I looked. A broken leg? Would he be alright? What was going to happen? I started to cry. And then the whole night. The beauty and the horror. The darkness and the light. The music and the yelling. It rushed down like a waterfall and I started to cry, and cry and cry and Henry held me. There were no words.

Henry carried me downstairs and Skye limped down. Maggie and the lady took Skye to the emergency vet and returned him with a splint on his front leg. Henry just held me on the couch the whole time they were gone. He held an ice pack on my head and prayed and prayed over me. His big arms around me felt safe, kind of like the closet. I fell asleep in his arms, I guess, for the next thing I remember was waking up next to the lady and Skye in her bed.

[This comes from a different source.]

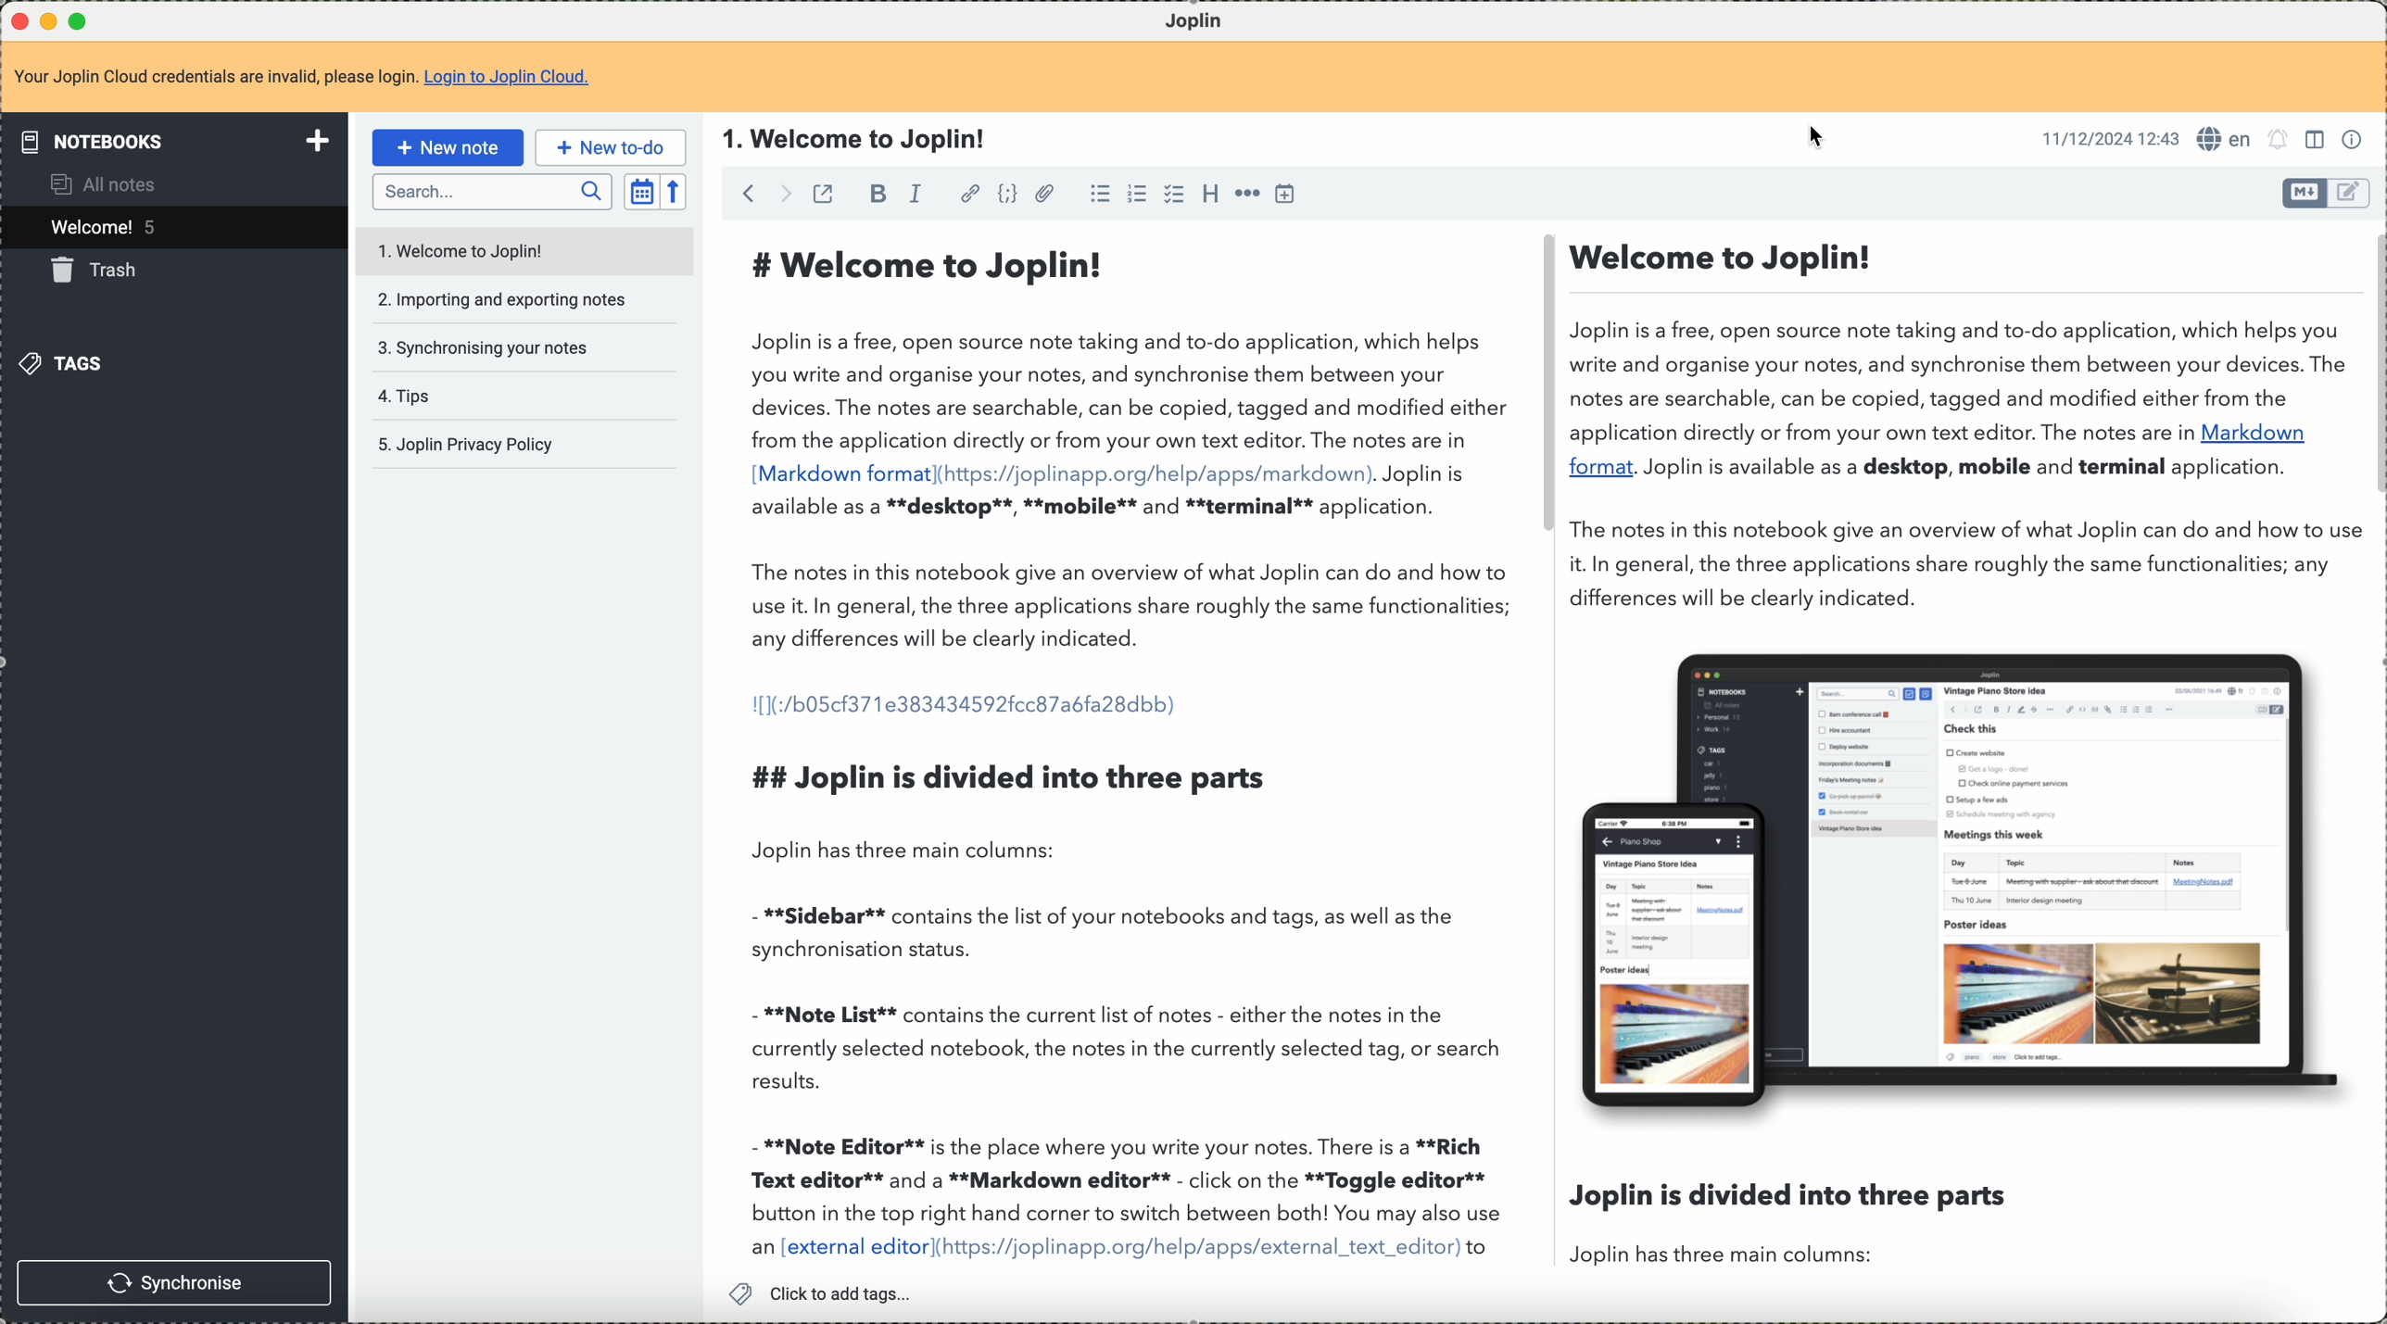  I want to click on scroll bar, so click(1543, 388).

It was Christmas Day. The man with the car was gone, which for today was the best present.

“Good morning honey,” the lady said. She kissed my head. “How’s that head feel?” It ached. She felt it. “Ah good. There’s a bump. That’s usually a good sign. I told daddy he couldn’t come live here until he got help, so hopefully it will be just you and me for a while. I don’t have words for last night. It was so very wrong. I never knew that was going to happen. I’m so sad you had to go through that. And all the losses! I don’t know what to say about all those. Maggie and Henry invited us to come over for Christmas Day breakfast later. Does that sound like a good idea?”

I nodded.

“Okay. I am going to get up and get my shower. When you are ready, let’s head over there. It will be good to get out of the house.”